Osborn thinks there is a lot water to go under bridge before there can be talk of the custodians moving away from their core product of safekeeping and settlement and concentrating on the more profitable add-ons. “We have to get to T+1, straight-through-processing, make sure the depositaries are more efficient, and that the securities industry has a better settlement process. So in terms of the reality, such moves are a while off.” But should global custody disappear, he has no doubts that the group will have surrounded itself with an array of value-added products so see it continue to prosper.
He agrees that Europe looks like following a trajectory similar to that of the US, but with an even stronger trend to DC services requirements from the market, adding that in some respects Europe could end up leading the US. He points to the day when schemes in Europe will be able to pool their assets in some pensions vehicle which will reduce costs. “It needs political action, but it has to happen.” Tax differences will always add their own twist, he notes.
The consolidation in the UK, with players dropping out of the custody market is a trend he expects to see happen in all of Europe. “I think there are five or six global custodians in the market today, I don’t see that number growing. In Europe, many schemes are handled by local custodians and so on. All that is part of the opportunity we see. I don’t see that any of these local custodians getting into the global business. It is too hard, too much investment is needed.”

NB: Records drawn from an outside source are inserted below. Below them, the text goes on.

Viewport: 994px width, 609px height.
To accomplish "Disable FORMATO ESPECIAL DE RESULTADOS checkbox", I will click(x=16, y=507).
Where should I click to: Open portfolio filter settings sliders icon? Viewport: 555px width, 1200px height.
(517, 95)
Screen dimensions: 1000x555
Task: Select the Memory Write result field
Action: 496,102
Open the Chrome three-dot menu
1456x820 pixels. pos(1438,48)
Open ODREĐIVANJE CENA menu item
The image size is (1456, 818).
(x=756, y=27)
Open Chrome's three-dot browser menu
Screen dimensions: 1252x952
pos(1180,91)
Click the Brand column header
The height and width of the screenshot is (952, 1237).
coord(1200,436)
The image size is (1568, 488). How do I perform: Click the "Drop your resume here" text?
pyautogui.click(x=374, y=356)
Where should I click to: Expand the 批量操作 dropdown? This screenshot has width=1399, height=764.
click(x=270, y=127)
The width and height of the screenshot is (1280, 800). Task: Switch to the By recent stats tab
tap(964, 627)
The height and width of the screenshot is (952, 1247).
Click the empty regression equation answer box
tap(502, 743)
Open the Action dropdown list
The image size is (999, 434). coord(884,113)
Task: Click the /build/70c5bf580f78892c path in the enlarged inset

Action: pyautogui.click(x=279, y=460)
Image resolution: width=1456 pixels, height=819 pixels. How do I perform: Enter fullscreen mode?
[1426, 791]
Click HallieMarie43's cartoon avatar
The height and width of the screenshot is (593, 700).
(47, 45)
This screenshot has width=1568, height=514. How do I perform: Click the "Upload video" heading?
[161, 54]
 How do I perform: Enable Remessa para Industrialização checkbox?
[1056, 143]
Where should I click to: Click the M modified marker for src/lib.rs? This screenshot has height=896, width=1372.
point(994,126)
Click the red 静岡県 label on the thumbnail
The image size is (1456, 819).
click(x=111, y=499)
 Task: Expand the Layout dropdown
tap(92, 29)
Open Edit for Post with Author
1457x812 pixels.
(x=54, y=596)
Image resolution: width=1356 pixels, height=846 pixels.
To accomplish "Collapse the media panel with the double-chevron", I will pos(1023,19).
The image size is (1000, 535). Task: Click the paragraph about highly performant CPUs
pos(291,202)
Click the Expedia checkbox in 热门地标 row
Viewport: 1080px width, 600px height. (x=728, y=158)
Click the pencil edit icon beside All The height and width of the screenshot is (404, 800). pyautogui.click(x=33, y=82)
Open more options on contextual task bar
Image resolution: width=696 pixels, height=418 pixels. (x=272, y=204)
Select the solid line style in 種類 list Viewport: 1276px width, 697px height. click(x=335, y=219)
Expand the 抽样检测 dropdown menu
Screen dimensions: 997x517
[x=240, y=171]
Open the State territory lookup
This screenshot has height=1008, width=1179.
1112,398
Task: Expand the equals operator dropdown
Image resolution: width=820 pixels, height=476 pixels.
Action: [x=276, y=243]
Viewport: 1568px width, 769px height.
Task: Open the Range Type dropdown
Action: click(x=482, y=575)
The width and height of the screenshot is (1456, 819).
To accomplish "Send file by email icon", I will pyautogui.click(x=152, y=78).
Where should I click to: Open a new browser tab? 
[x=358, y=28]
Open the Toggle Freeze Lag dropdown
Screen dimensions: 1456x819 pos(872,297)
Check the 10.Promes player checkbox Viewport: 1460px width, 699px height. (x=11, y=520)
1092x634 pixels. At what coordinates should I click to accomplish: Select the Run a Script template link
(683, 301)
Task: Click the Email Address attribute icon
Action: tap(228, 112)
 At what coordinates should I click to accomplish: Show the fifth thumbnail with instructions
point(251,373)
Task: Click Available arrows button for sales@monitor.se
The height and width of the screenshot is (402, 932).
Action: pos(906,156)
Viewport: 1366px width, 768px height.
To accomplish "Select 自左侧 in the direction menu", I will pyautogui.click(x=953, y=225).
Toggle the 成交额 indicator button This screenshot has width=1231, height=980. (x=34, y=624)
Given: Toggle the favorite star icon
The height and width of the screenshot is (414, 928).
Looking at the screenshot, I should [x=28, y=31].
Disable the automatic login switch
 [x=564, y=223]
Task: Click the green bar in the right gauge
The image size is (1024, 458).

Could the global numbers shrink further? “Yes, you may have one fall out going forward. I think the major ones are in it for the long term.”
He shrugs off any suggestions that NT will not be able to make it on its own. “Five years ago, people were saying this. Just look at us today! Who has survived and who has delivered the returns! Because we are focused on just a few businesses and have invested heavily in these, I think we will continue to do well.”